(Brief A):
In the records, substitute "image" for "screenshot" everywhere in the lines from the line with "Describe the element at coordinates (1006, 696)" up to and including the line with "Image resolution: width=800". Give back only those lines, with nothing else changed and the pictures left out.

Were there any particular artists that stood out?
The list can go on and on as far as the artists that I was listening to in them days, but as far as rap artists I grew up listening to man, that I love, it was like Slick Rick, Special Ed, you know that was doing their thing in the early 90s and shit like that. Those were a couple of pioneers in the rap game who was really doin it, because I came in this shit when it was really real, you know? Like I was really born into this rap shit. That’s really all I knew outside of the fact that my mum and them was listening to reggae and shit back in the day, but I can only really remember the ones that was really ill, like Slick Rick, you know what I mean? Slick Rick was like, that’s all you damn near needed. You wanna be a hip-hop fan? It’s slapping Slick Rick shit on. He just had style, had swag, he was the first one who was doing all the dope shit. And motherfuckin niggas on the street looked up to him.
Now that you mention Slick Rick, I can sort of see similarities in both of your soft but hard raps, where you’re not aggressive on the mic – it’s smooth, but hard.
Thanks, exactly. You know, thanks. He paved the way for us to do whatever we want to do. He came from a whole nother country, entered the United States and destroyed everybody. If you say anything about hip-hop and you don’t mention Slick Rick at least in the top five, you haven’t been around long enough.
And can we talk about Mac Dre? I know he was a big influence as well.
Well yeah, Mac Dre was my boy. You know Mac Dre was a personal friend of mine. To everybody else he was Mac Dre. To me, he was a good friend. We did do music, but we hardly ever did music, we mostly just hung out and went places, and was just living life. He had did a lot of shit in his life, and to be able to come out of those situations and become the person he was, shit, he was like a great influence on us definitely. He will always be missed and shit definitely ain’t the same without him. Without his guidance.
You know, everybody just thought about Thizz and drugs and shit, and a lot of young motherfuckers when they listen to Mac Dre they don’t realise that this dude really been through some shit. I was listening to him way before Thizz. When I was listening to him, it was just straight on some real grimey shit, period. He’s never switched his shit up, but he started making more uptempo tracks and shit that you can just go dumb to. But back in the day, he was just making more like mob shit. Shit that can just make you think, and shit for niggas that’s like really out on these streets, you know what I’m sayin?
Even though he was such a close friend of yours, do you still feel like he was larger than life?

(Brief B):
Copy the interview from "You know, everybody" up to and including "what I’m sayin?".

(Supplied data):
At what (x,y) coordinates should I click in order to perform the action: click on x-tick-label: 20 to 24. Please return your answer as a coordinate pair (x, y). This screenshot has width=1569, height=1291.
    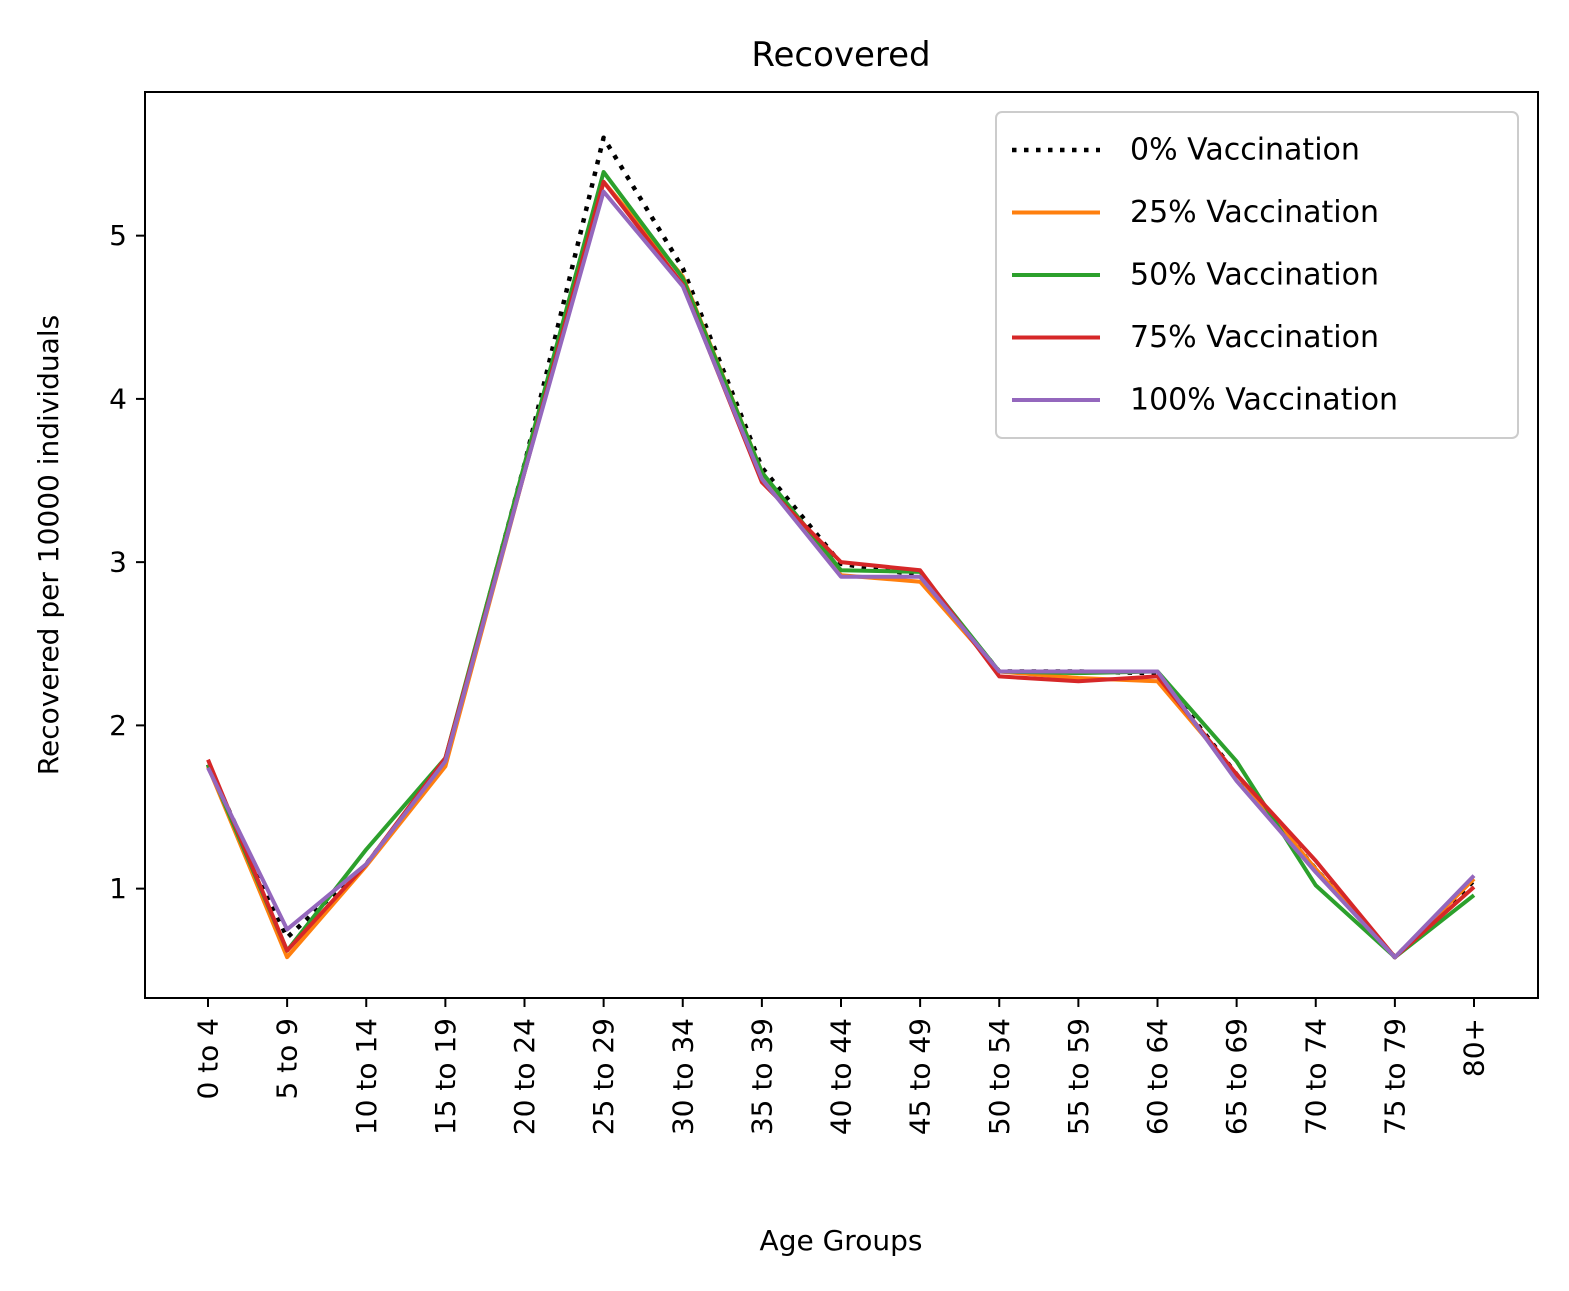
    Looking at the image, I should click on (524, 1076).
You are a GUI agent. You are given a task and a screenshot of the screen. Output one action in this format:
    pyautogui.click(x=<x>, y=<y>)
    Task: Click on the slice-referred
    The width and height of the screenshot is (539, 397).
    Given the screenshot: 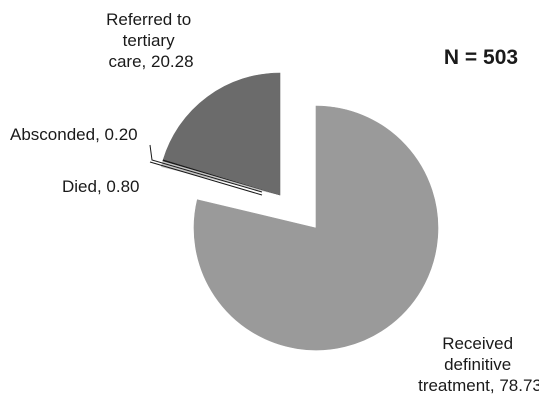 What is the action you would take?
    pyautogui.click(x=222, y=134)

==

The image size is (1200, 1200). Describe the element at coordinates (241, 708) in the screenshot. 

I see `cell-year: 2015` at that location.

* * *

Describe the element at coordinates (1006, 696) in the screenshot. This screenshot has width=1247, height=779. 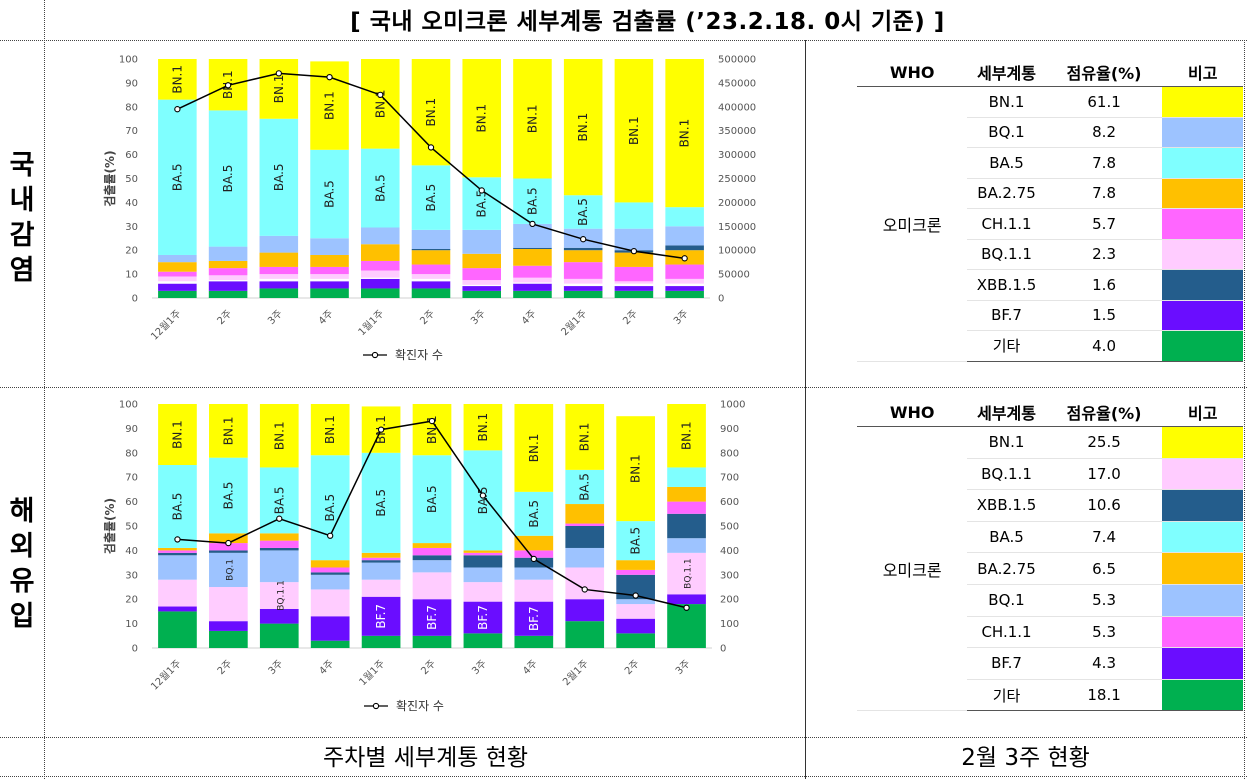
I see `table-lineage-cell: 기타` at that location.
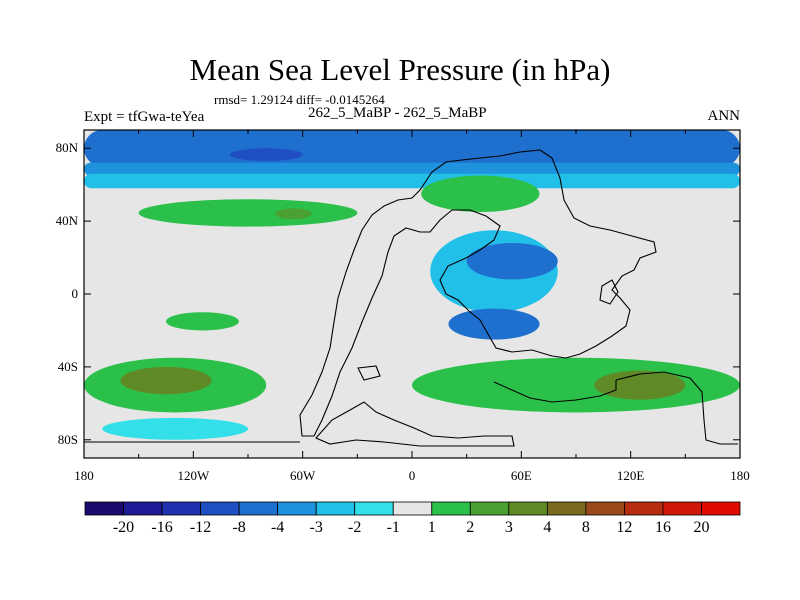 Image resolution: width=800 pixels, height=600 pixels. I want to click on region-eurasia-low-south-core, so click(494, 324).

(Expected output A):
Describe the element at coordinates (1006, 696) in the image. This image has width=1247, height=779. 
I see `table-lineage-cell: 기타` at that location.
 Image resolution: width=800 pixels, height=600 pixels. I want to click on region-eurasia-low-south-core, so click(494, 324).

(Expected output B):
You know, everybody just thought about Thizz and drugs and shit, and a lot of young motherfuckers when they listen to Mac Dre they don’t realise that this dude really been through some shit. I was listening to him way before Thizz. When I was listening to him, it was just straight on some real grimey shit, period. He’s never switched his shit up, but he started making more uptempo tracks and shit that you can just go dumb to. But back in the day, he was just making more like mob shit. Shit that can just make you think, and shit for niggas that’s like really out on these streets, you know what I’m sayin?